[What is being asked]: Format the items as a numbered list. Begin at the first line and stop after the line containing "Select the orange", leaving out any blank lines.

(Items from a data source)
-=-=-
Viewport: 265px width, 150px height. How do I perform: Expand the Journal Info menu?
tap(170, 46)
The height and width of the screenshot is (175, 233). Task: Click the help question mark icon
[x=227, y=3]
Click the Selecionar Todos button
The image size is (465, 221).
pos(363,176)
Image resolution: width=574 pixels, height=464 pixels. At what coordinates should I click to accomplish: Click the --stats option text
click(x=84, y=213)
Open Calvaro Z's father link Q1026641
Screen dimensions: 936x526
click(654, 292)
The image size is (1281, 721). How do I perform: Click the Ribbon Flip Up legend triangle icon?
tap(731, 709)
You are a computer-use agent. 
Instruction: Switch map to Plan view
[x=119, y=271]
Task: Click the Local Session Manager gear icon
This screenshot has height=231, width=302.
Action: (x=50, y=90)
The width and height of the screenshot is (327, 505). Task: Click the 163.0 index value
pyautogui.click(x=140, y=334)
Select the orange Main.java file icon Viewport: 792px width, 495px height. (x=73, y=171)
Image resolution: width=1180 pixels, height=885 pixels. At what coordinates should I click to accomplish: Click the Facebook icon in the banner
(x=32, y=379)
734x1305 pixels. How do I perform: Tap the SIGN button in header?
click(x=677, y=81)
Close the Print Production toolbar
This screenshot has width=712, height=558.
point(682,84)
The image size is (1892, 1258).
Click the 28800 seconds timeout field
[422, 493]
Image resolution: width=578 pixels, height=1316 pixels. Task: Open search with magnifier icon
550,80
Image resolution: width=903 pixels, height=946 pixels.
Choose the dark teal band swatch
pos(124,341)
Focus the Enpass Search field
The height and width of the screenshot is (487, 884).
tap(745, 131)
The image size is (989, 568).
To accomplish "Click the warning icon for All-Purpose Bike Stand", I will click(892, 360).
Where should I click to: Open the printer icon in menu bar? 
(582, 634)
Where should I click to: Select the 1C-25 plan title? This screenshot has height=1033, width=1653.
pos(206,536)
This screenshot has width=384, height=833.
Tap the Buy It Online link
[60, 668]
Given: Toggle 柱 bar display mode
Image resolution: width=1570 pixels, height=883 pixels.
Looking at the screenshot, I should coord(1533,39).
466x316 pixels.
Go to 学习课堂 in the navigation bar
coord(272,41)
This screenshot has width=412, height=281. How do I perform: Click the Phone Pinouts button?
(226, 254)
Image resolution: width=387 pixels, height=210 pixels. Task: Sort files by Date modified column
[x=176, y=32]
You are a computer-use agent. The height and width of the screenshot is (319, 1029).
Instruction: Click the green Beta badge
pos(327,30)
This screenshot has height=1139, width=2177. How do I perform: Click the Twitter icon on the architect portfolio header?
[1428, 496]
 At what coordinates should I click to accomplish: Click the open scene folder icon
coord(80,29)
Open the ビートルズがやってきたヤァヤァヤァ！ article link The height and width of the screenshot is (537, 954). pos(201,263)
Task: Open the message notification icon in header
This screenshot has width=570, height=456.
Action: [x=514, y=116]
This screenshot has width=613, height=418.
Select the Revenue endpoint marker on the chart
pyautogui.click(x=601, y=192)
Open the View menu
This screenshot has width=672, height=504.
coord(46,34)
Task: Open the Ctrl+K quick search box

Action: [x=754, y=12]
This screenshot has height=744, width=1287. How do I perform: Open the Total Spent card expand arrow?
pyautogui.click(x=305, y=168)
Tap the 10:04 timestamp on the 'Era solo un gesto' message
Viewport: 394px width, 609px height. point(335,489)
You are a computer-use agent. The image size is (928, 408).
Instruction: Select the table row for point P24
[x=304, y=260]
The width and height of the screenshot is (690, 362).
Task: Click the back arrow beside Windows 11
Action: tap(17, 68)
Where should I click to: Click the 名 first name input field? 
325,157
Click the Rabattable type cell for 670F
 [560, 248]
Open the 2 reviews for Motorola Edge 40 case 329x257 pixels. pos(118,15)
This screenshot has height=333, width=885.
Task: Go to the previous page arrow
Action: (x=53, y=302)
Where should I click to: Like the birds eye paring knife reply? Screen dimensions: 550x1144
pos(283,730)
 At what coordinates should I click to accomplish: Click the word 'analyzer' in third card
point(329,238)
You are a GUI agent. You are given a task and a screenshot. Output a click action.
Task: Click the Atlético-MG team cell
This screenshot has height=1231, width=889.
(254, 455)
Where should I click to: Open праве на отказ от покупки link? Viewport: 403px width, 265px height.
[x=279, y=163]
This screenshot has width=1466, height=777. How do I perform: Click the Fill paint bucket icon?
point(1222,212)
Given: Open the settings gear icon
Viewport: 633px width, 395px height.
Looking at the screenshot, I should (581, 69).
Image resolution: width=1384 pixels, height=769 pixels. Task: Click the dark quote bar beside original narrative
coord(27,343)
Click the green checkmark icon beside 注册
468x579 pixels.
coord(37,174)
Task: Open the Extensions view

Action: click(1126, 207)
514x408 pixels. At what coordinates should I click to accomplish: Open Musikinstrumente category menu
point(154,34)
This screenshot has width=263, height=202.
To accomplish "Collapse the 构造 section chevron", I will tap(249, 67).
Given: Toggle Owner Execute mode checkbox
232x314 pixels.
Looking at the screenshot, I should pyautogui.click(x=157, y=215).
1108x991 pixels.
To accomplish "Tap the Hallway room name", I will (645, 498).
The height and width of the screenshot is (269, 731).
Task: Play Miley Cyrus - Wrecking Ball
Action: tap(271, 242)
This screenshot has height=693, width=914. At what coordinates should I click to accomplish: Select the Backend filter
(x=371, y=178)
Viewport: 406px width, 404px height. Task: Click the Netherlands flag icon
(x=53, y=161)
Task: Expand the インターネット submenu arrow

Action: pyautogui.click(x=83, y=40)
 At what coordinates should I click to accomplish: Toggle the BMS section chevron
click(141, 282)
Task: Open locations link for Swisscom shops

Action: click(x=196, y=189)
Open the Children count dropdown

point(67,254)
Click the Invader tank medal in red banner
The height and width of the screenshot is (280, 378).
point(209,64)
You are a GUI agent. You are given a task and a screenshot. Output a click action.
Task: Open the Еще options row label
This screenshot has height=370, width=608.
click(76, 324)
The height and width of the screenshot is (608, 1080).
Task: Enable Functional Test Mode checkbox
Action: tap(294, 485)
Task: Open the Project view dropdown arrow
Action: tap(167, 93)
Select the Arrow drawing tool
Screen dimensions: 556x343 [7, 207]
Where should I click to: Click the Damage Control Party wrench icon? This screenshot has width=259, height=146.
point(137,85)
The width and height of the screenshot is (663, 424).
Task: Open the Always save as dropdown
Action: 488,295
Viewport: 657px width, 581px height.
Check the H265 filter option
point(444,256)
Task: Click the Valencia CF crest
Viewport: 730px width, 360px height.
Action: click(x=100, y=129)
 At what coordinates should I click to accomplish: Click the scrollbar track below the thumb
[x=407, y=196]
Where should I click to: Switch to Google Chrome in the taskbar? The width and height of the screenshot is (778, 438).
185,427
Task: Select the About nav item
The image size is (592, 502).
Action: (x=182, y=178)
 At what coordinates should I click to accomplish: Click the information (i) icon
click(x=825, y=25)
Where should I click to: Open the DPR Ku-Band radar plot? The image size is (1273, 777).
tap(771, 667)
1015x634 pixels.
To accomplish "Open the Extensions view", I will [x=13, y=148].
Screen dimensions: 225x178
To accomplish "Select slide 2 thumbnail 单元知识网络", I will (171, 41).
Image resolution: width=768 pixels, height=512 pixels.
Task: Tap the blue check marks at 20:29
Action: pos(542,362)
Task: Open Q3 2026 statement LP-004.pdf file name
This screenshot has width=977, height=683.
-=-=-
[Exercise output]:
1. Viewport: 265px width, 150px height. How do I perform: Expand the Journal Info menu?
2. tap(170, 46)
3. The height and width of the screenshot is (175, 233). Task: Click the help question mark icon
4. [x=227, y=3]
5. Click the Selecionar Todos button
6. The image size is (465, 221).
7. pos(363,176)
8. Image resolution: width=574 pixels, height=464 pixels. At what coordinates should I click to accomplish: Click the --stats option text
9. click(x=84, y=213)
10. Open Calvaro Z's father link Q1026641
11. Screen dimensions: 936x526
12. click(654, 292)
13. The image size is (1281, 721). How do I perform: Click the Ribbon Flip Up legend triangle icon?
14. tap(731, 709)
15. You are a computer-use agent. 
16. Instruction: Switch map to Plan view
17. [x=119, y=271]
18. Task: Click the Local Session Manager gear icon
19. This screenshot has height=231, width=302.
20. Action: (x=50, y=90)
21. The width and height of the screenshot is (327, 505). Task: Click the 163.0 index value
22. pyautogui.click(x=140, y=334)
23. Select the orange Main.java file icon Viewport: 792px width, 495px height. (x=73, y=171)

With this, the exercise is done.